Concentrata cioè sul merito delle conversazioni tra Berlusconi e Saccà.
Nel Pd, però, c’è anche chi la vede diversamente, nella convinzione che il vero scandalo non sia la conversazione, ma la sua pubblica diffusione.
“Siamo ben oltre il diritto di cronaca – dice per esempio Peppino Caldarola, ex direttore dell’Unità e oggi deputato del Pd – la messa in rete di una conversazione privata è una cosa indegna, e dinanzi a questo la distinzione non è tra berlusconiani e antiberlusconiani, ma tra terroristi dell’informazione e persone perbene”.
E anche da Palazzo Chigi, nel pomeriggio, si spiega che un decreto sulle intercettazioni non è all’esame, ma “se ne può discutere”.
Il quotidiano di Rifondazione comunista, Liberazione, ieri ha scelto un titolo salomonico: “Intercettate le volgarità di Berlusconi (ma non si fa così la lotta politica)”.
Va detto, però, che il giornale ha sempre tenuto una posizione fermamente garantista.
Ben diversa, per esempio, da quella dell’Unità, che ieri titolava a tutta pagina: “Berlusconi-Saccà, vergogna senza fine”.
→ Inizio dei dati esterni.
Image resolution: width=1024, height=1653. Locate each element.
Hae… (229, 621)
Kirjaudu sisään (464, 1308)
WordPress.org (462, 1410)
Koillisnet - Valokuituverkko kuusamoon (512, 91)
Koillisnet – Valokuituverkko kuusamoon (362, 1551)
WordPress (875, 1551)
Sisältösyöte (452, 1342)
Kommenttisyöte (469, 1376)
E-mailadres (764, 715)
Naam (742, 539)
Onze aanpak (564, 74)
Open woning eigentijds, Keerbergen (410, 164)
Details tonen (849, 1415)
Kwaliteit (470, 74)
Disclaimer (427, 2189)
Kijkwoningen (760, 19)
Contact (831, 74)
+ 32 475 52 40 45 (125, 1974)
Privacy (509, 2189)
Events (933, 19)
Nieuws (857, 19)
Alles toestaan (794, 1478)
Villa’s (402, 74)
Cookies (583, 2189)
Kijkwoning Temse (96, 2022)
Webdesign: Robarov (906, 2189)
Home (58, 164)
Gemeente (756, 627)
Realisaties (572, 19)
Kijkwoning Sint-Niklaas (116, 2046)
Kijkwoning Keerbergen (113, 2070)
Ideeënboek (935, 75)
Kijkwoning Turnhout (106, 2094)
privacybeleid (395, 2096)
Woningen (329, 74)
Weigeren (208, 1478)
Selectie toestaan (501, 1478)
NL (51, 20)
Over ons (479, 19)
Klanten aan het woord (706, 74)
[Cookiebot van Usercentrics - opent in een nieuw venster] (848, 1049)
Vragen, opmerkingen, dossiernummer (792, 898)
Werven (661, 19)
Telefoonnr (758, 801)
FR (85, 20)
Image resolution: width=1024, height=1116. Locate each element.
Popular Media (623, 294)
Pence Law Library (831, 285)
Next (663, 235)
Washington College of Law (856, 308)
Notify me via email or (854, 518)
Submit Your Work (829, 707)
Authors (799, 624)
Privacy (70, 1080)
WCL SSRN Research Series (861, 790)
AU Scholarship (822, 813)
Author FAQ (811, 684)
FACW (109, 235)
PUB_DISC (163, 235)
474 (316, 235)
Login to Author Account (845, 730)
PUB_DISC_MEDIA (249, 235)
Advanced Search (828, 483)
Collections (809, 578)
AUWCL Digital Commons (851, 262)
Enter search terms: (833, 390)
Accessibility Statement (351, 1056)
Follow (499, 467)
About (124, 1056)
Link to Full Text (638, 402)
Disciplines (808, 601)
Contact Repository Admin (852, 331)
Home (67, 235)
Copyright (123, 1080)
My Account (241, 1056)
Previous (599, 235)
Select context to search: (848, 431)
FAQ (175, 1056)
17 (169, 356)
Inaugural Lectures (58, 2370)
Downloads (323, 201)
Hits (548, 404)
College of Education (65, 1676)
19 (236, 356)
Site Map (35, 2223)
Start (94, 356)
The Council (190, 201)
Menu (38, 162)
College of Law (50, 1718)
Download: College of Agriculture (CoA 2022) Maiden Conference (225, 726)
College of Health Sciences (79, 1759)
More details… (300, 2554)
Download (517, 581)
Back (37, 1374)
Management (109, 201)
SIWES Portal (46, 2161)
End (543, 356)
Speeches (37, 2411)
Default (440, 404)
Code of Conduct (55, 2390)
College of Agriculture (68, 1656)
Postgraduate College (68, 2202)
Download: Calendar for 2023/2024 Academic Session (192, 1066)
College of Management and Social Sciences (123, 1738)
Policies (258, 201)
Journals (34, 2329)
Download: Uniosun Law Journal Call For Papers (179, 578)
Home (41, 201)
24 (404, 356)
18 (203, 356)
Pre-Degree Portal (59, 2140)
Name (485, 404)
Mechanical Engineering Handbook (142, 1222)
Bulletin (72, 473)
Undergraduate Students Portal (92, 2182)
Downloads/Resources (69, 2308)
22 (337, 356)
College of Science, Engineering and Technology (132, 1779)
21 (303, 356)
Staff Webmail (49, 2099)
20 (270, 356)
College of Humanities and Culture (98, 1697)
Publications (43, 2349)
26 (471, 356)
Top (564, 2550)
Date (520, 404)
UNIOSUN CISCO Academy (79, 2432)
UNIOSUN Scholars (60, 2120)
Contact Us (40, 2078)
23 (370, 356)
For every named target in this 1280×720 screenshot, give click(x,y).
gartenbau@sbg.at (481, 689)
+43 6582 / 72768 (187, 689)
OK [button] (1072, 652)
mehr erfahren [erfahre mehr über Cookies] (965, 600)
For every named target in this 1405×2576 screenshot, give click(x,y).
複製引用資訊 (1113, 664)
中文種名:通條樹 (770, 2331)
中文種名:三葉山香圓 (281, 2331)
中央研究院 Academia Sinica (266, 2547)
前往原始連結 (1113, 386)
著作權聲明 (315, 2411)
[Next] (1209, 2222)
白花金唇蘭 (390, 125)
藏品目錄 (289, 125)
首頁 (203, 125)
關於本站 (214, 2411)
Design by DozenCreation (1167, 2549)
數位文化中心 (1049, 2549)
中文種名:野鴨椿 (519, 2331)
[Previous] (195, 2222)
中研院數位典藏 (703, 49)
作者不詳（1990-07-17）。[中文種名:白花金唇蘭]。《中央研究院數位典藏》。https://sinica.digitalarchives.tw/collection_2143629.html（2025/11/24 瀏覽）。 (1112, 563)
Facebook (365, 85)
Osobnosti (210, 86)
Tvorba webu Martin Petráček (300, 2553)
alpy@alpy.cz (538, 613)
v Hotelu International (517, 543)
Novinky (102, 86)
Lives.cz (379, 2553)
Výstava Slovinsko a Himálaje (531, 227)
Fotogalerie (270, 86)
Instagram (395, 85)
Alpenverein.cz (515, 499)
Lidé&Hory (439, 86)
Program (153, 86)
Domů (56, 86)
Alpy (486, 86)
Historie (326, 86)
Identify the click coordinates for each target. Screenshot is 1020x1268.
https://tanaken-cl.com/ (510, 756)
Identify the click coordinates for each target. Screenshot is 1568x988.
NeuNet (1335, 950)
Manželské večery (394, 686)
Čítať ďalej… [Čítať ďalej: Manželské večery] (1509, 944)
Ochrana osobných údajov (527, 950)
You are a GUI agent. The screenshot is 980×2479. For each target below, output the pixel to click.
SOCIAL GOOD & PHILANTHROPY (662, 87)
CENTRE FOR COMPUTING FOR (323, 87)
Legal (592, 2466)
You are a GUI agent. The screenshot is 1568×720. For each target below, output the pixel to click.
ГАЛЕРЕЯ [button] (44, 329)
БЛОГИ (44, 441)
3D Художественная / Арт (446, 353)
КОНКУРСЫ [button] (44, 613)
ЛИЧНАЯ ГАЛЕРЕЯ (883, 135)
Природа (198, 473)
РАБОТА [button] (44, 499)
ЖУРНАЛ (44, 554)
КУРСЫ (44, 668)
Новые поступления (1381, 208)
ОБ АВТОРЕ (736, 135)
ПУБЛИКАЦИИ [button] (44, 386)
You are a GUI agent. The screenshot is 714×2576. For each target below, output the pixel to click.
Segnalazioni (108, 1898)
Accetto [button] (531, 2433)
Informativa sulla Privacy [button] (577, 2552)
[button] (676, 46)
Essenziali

Anche tra gli indignati, a sinistra, le posizioni sono però molto diverse. “Siamo dinanzi a un compromesso malvagio tra mezzi d’informazione e apparati dello stato a fini di lotta politica”, dice Caldarola.
Tonini, al contrario, dice di non porsi il problema di eventuali “effetti politici”, perché una simile prassi è “grave in sé, a prescindere dai suoi effetti”.
Il problema semmai è che “la politica è disarmata nel chiedere limitazioni, perché in fondo questa invasione della privacy colpisce i protagonisti di qualunque fatto di cronaca”.
Enrico Morando parla di “controllatissime e centellinatissime” fughe di notizie, si dice favorevole al varo di un decreto “equilibrato” in materia, ma neanche lui se la prende troppo con la stampa, comprendendo “la tentazione della notizia”.
Nel Pd sono però sempre di più quelli che il problema degli “effetti politici” – e del ruolo della stampa – se lo pongono, eccome.
In molti parlano di una vera e propria “campagna” contro il dialogo tra Silvio Berlusconi e Walter Veltroni.
Una campagna guidata dall’editore del gruppo Espresso-Repubblica, Carlo De Benedetti, che nelle ultime settimane avrebbe ricominciato a tessere la sua rete di relazioni, a sinistra, per riaffermare il suo ruolo di “tessera numero uno” del Pd.
Mercoledì, nella sua casa di Roma, si sarebbe celebrato così solo l’ultimo di una serie di incontri politico-conviviali. Ospiti, tra gli altri, la direttrice dell’Espresso, Daniela Hamaui, e il capogruppo del Pd in Senato, Anna Finocchiaro. La convinzione sempre più diffusa nel Pd è che “il partito della guerra” sia tornato a colpire.
“Perché la guerra produce un’economia – sostiene Caldarola – e quando qualcuno avanza un progetto di pace, a coloro che vivono di guerra appare come un modo di buttarli fuori dal mercato”. Un mercato fatto di “libri, giornali e non solo”.
In serata, con l’immediato plauso dei Verdi, da Palazzo Chigi si corregge nuovamente il tiro: “No a provvedimenti d’impulso sulle intercettazioni”.
E’ dunque su questo fronte, a quanto pare, che si potrebbe consumare l’ennesimo colpo di scena nella complicatissima trama dei rapporti tra premier, segretario e gruppi dirigenti del Pd.
Caldarola ne è convinto: “Su questa vicenda, che è una questione strategica, tutte le correnti del partito stanno con Veltroni”.